Asymptomatic diverticulosis
High-fibre diet & increased H2O to bulk up stool
Acute diverticulitis
Antibiotics, analgesia & anti-inflammatories
I.V. fluids, possibly naso-gastric suction
Usually the inflammation resolves
SURGERY
Sometimes a temporary colostomy is required to rest the bowel
Also indicated to treat fistulae or bowel obstructions
What are haemorrhoids?
Internal haemorrhoid: varicosity of the superior rectal vein (proximal to pectinate line)

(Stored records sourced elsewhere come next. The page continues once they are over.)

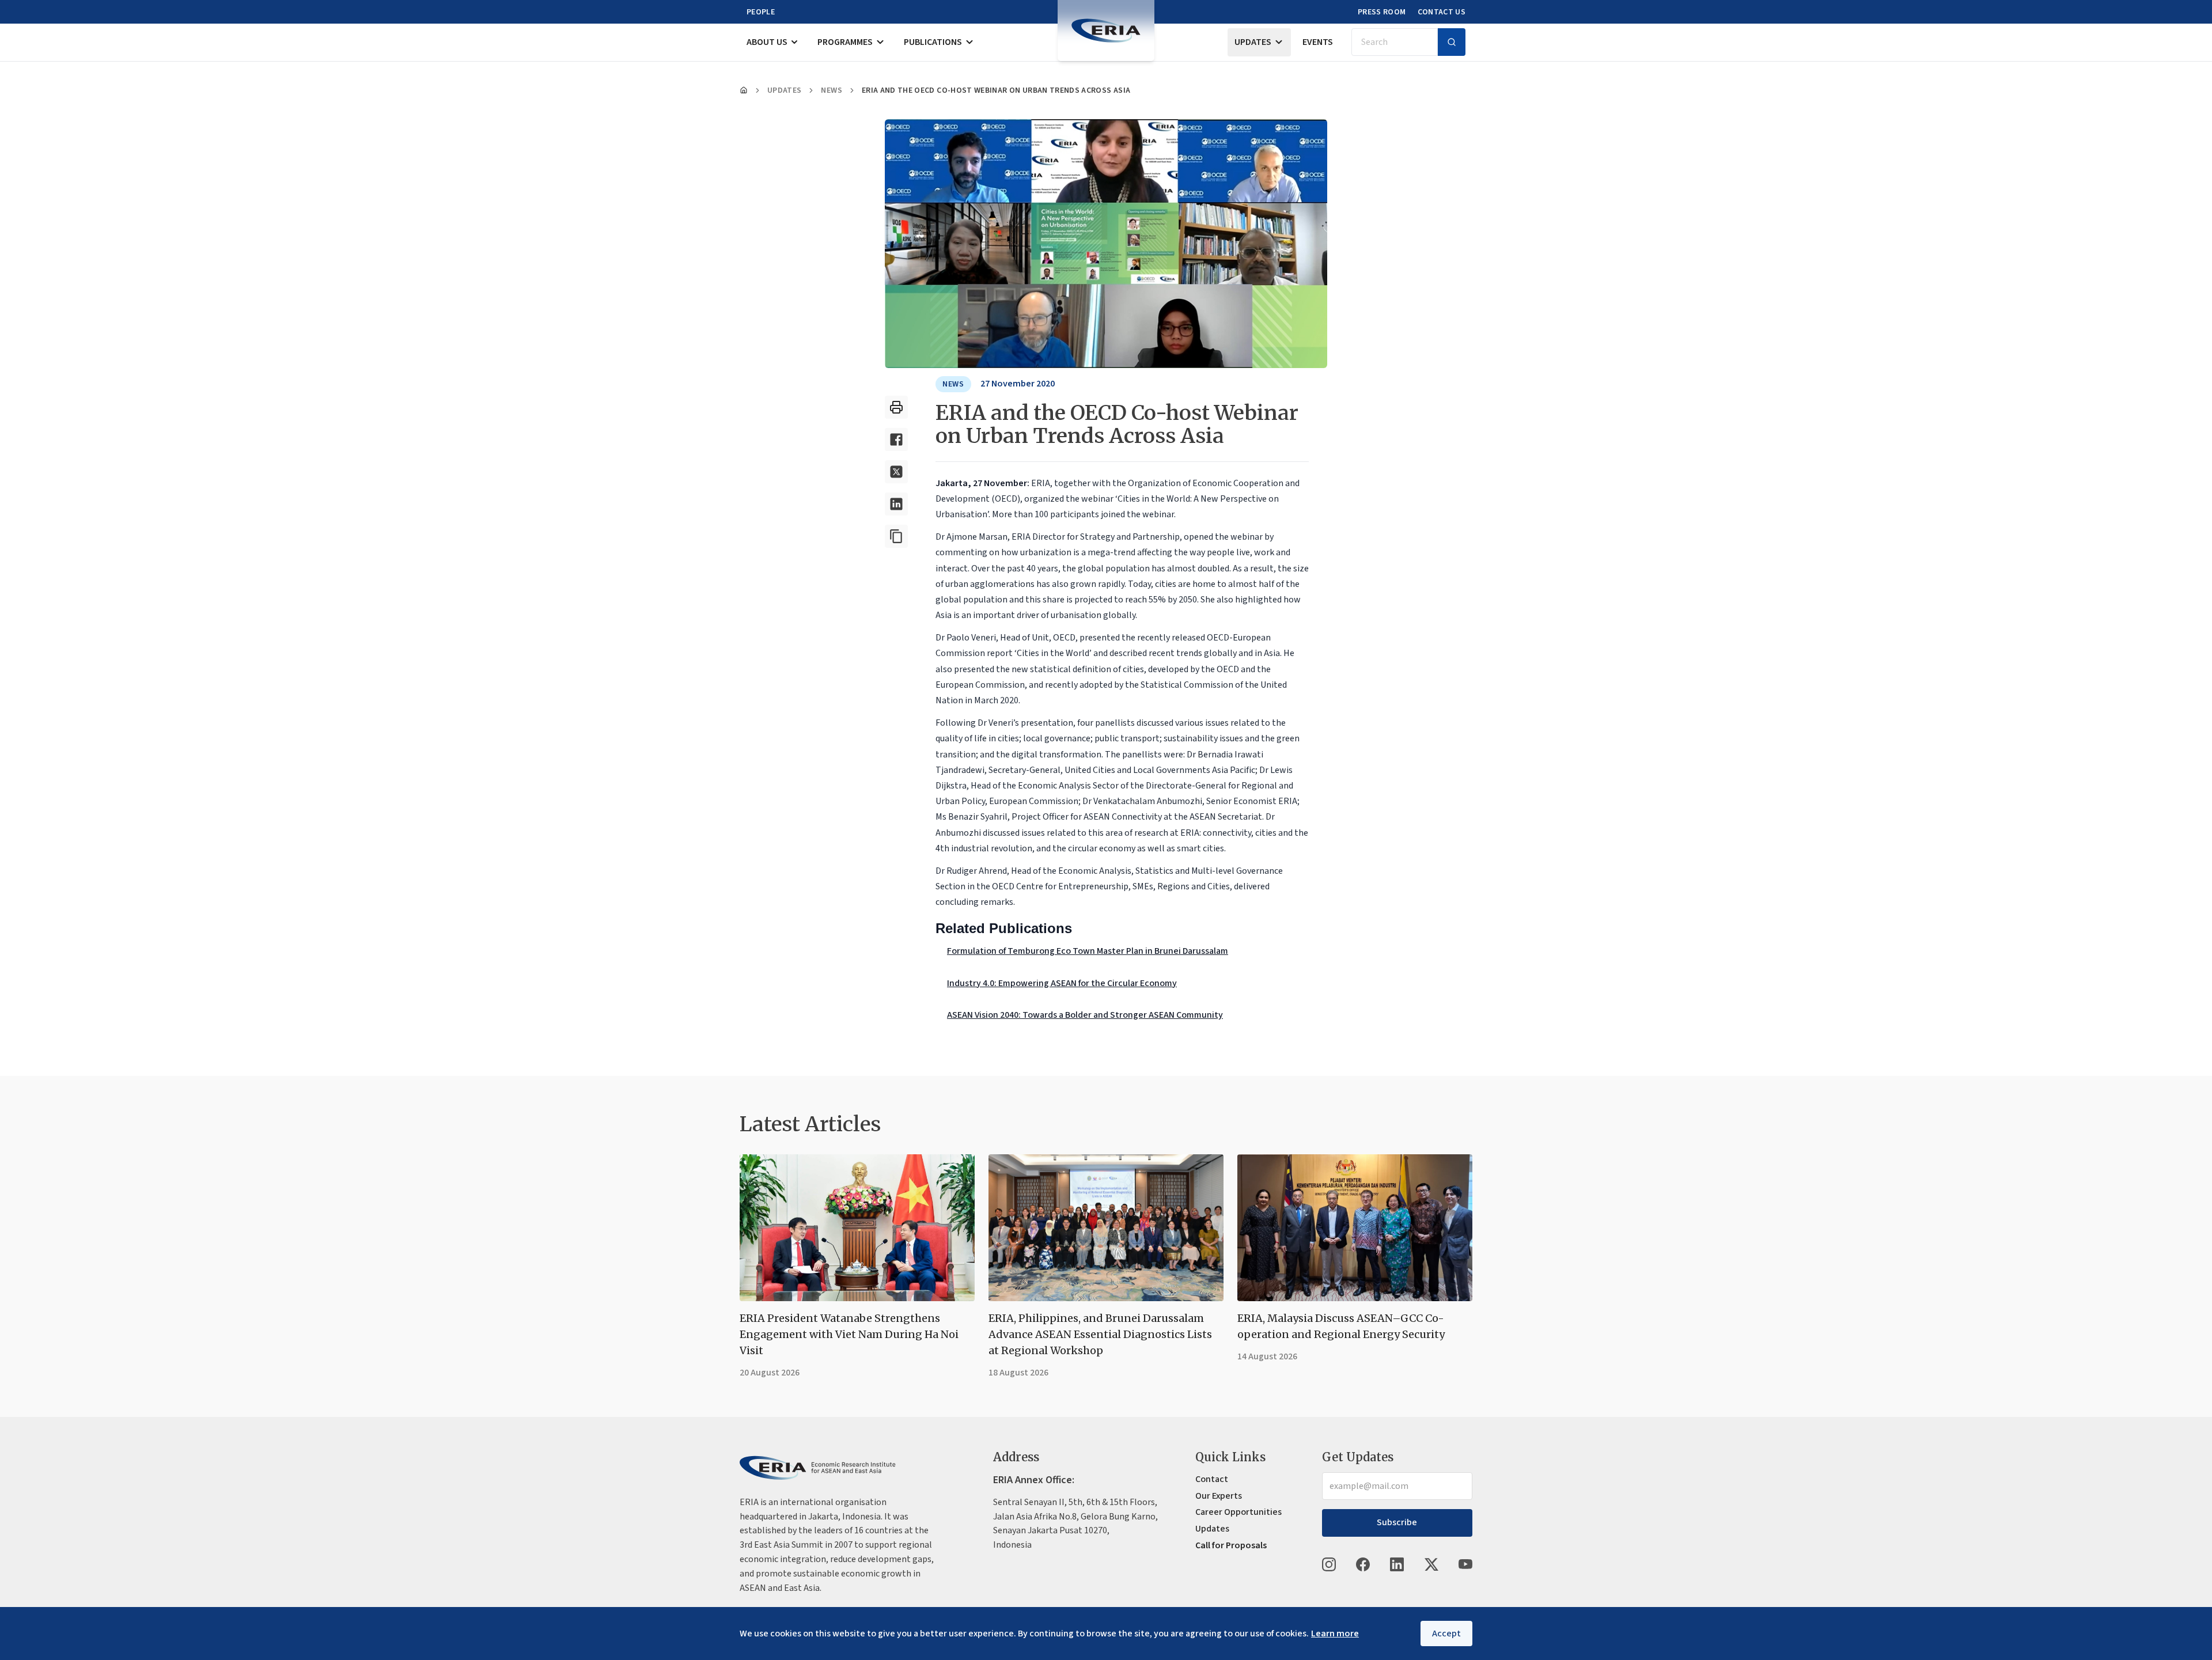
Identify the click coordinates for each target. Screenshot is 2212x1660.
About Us (767, 42)
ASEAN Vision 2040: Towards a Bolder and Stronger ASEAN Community (1085, 1015)
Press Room (1382, 12)
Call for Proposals (1231, 1545)
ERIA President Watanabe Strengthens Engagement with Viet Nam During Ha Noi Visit (849, 1334)
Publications (933, 42)
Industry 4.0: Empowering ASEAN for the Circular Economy (1062, 983)
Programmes (845, 42)
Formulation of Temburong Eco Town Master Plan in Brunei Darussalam (1087, 951)
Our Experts (1218, 1496)
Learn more (1335, 1633)
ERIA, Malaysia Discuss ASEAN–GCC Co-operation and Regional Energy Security (1341, 1326)
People (761, 12)
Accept (1446, 1633)
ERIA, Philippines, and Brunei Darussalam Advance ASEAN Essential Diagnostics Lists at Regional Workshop (1100, 1334)
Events (1317, 42)
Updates (1252, 42)
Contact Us (1442, 12)
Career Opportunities (1238, 1512)
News (831, 90)
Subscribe (1397, 1522)
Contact (1211, 1479)
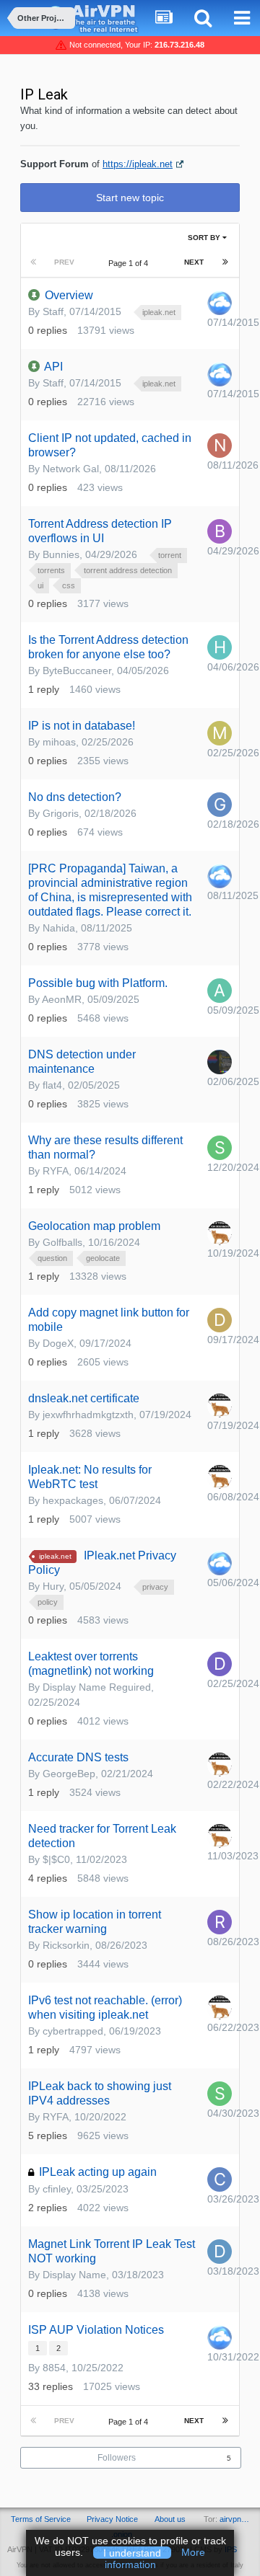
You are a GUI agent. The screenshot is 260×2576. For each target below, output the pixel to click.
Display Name (74, 2274)
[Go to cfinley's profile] (219, 2179)
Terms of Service (41, 2519)
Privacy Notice (112, 2519)
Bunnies (61, 554)
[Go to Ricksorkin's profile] (219, 1922)
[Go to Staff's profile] (219, 303)
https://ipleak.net (138, 164)
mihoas (59, 742)
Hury (53, 1586)
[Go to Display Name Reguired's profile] (219, 1664)
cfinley (57, 2189)
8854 (54, 2367)
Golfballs (62, 1242)
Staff (53, 311)
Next (194, 262)
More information (155, 2558)
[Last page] (225, 262)
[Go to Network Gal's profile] (219, 445)
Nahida (59, 928)
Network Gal (71, 468)
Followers (117, 2458)
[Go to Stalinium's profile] (219, 1148)
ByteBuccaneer (77, 670)
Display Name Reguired (97, 1687)
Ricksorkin (66, 1945)
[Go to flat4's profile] (219, 1062)
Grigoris (61, 813)
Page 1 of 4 (130, 263)
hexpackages (73, 1500)
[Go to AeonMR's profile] (219, 990)
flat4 (52, 1085)
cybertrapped (73, 2031)
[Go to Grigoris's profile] (219, 804)
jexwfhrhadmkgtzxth (88, 1414)
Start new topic (130, 197)
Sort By (205, 238)
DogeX (58, 1343)
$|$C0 (56, 1859)
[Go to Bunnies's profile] (219, 531)
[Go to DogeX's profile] (219, 1320)
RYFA (56, 1171)
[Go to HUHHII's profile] (219, 647)
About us (170, 2519)
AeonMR (62, 999)
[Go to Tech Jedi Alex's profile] (219, 1233)
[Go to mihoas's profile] (219, 733)
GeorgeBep (69, 1773)
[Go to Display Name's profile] (219, 2251)
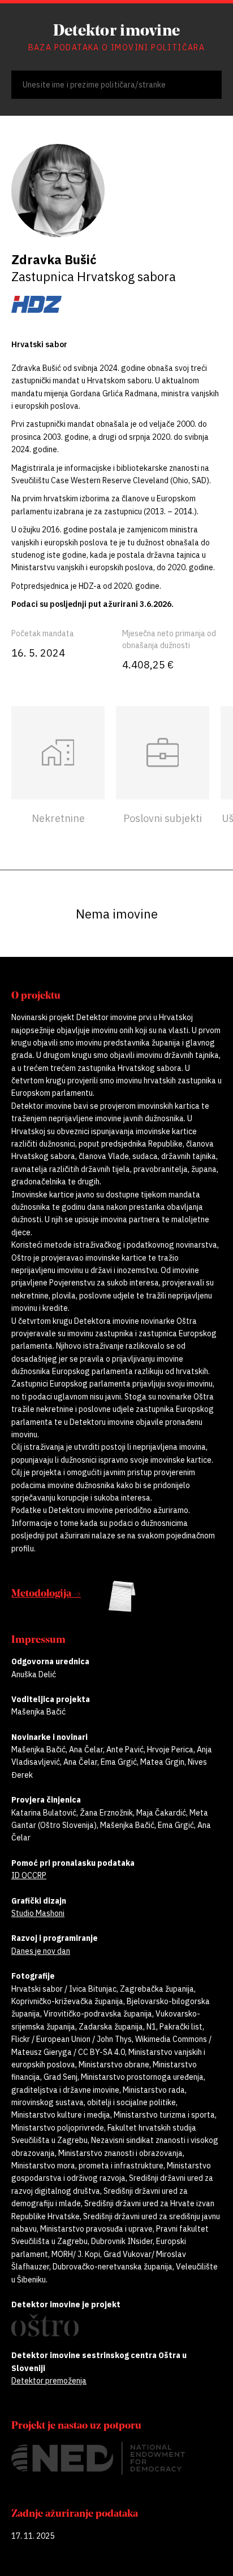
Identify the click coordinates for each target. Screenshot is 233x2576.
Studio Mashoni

External haemorrhoid: varicosity affecting the perianal venous plexus (distal to pectinate line)
What are the classifications of haemorrhoids?
First degree
Vein is distended and may bleed, but remains internal
Second-degree
Prolapse during defecation, but spontaneously reduce
Third-degree & fourth-degree
Remain protruding after defecation
What is the aetiology of haemorrhoids?
Any factor that increases venous pressure can cause the vein wall to become distended
Low-fibre diet (most common cause)
Increased intraluminal pressure req’d to evacuate stool
Chronic cough, obesity, pregnancy, obstruction e.g. neoplasia
Inherited valve incompetence
INCIDENCE
Very common disorder – the incidence increases with age
UK: 50% of adults > 50 years
~300,000 Australians receive treatment for haemorrhoids/year
What are the clinical features of haemorrhoids?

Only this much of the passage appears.